Seeking Alpha
Silicon Image (SIMG), which makes chips used for HDMI output in flat-panel televisions and other video products, was off more than 6% Friday after the company issued disappointing guidance for the June quarter and for all of 2007.

The company reported first quarter revenue of $69.1 million, and pro forma profit of 7 cents a share, roughly in line with Street expectations. But the company also said it expects Q2 revenue of $75 million to $79 million, with gross margins of 50%-53%, which would be down from 56% in the previous quarter; for the full year, the company trimmed revenue guidance to a range of $325 million to $345 million, from $340 million to $360 million previously.

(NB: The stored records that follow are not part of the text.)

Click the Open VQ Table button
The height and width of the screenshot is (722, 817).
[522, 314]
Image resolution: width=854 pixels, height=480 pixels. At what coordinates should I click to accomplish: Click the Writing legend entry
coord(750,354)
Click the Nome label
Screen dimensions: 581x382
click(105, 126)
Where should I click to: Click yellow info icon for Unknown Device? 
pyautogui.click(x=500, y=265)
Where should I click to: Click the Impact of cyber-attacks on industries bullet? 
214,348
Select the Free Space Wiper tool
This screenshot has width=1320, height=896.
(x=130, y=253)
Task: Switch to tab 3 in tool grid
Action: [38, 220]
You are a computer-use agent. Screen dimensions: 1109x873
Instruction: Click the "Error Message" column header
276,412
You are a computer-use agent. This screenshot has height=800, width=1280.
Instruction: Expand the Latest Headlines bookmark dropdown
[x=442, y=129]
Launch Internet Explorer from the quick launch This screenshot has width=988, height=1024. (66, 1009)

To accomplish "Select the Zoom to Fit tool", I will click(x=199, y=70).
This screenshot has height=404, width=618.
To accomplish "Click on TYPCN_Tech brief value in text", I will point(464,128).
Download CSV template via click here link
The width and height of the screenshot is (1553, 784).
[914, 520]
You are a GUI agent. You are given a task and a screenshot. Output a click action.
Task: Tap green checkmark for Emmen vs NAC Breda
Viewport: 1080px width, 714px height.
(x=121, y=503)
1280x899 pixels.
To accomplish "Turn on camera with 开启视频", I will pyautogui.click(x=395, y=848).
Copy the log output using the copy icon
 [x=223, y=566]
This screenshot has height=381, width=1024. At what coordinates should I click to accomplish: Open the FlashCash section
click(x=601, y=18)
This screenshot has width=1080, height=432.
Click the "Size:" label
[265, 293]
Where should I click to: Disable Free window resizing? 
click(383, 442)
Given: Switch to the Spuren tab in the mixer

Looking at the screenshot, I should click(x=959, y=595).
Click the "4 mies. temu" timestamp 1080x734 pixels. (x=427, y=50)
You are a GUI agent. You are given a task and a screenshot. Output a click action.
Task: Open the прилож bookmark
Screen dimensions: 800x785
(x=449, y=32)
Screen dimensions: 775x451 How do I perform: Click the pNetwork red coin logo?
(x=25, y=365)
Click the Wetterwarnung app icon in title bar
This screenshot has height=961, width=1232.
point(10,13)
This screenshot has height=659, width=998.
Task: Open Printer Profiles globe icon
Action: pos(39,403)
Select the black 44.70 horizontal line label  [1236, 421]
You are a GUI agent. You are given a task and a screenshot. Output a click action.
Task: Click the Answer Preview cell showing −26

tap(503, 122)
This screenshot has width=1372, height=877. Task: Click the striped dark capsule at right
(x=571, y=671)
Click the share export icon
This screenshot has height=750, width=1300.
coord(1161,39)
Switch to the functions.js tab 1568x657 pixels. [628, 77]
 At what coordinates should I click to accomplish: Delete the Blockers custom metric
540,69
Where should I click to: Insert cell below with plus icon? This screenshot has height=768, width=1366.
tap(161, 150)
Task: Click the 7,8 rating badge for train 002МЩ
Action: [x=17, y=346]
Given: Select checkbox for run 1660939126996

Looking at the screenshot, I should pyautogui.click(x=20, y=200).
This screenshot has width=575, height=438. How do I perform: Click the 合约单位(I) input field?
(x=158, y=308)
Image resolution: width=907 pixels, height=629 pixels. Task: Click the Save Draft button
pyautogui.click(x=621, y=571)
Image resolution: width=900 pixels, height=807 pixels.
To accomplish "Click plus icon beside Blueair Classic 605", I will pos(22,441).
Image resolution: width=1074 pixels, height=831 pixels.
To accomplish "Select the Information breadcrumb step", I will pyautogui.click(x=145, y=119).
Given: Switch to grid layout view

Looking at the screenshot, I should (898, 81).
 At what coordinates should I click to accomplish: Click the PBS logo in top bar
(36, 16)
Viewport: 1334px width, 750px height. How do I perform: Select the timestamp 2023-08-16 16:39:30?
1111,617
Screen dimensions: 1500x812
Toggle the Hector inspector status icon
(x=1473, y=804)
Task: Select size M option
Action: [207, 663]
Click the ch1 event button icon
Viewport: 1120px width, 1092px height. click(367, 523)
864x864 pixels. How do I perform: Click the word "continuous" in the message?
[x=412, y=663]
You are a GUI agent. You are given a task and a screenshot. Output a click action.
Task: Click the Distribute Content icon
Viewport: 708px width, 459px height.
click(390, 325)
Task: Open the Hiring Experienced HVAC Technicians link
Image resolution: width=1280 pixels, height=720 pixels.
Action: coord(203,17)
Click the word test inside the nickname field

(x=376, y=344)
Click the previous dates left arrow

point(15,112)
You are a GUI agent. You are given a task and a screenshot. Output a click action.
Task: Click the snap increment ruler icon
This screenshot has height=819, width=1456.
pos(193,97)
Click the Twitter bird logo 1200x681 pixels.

The Street is not impressed with the path Silicon Image is taking at the moment.

Adam Benjamin, an analyst at Jefferies & Co., wrote Friday morning that investors should sell the stock. He says Silicon Image continues to see price and margin erosion for HDMI products, and “faces significant challenges with its TV strategy,” among other factors.

Daniel Gelbutch, of CIBC World Markets, repeated his Sector Performer rating on the stock, citing “a murky HDMI competitive landscape, the ongoing ramp of new products and the integration of newly acquired Sci-worx."

Ruben Roy, an analyst at Pacific Crest, notes that one reason for the reduced outlook is lower expectations for PlayStation 3 sales; he says a Sony (SNE) price cut for PS 3 could prove a second half catalyst for unit sales. Nonetheless, he keeps his Sector Perform rating on the stock.

Tristan Gerra, an analyst with Robert W. Baird, says he is “very skeptical about management’s comment that gross margin will rebound going forward.” He remains Neutral on the stock, asserting that “on-chip integration, a more difficult competitive landscape and overall commoditization of HDMI technology remain primary concerns.”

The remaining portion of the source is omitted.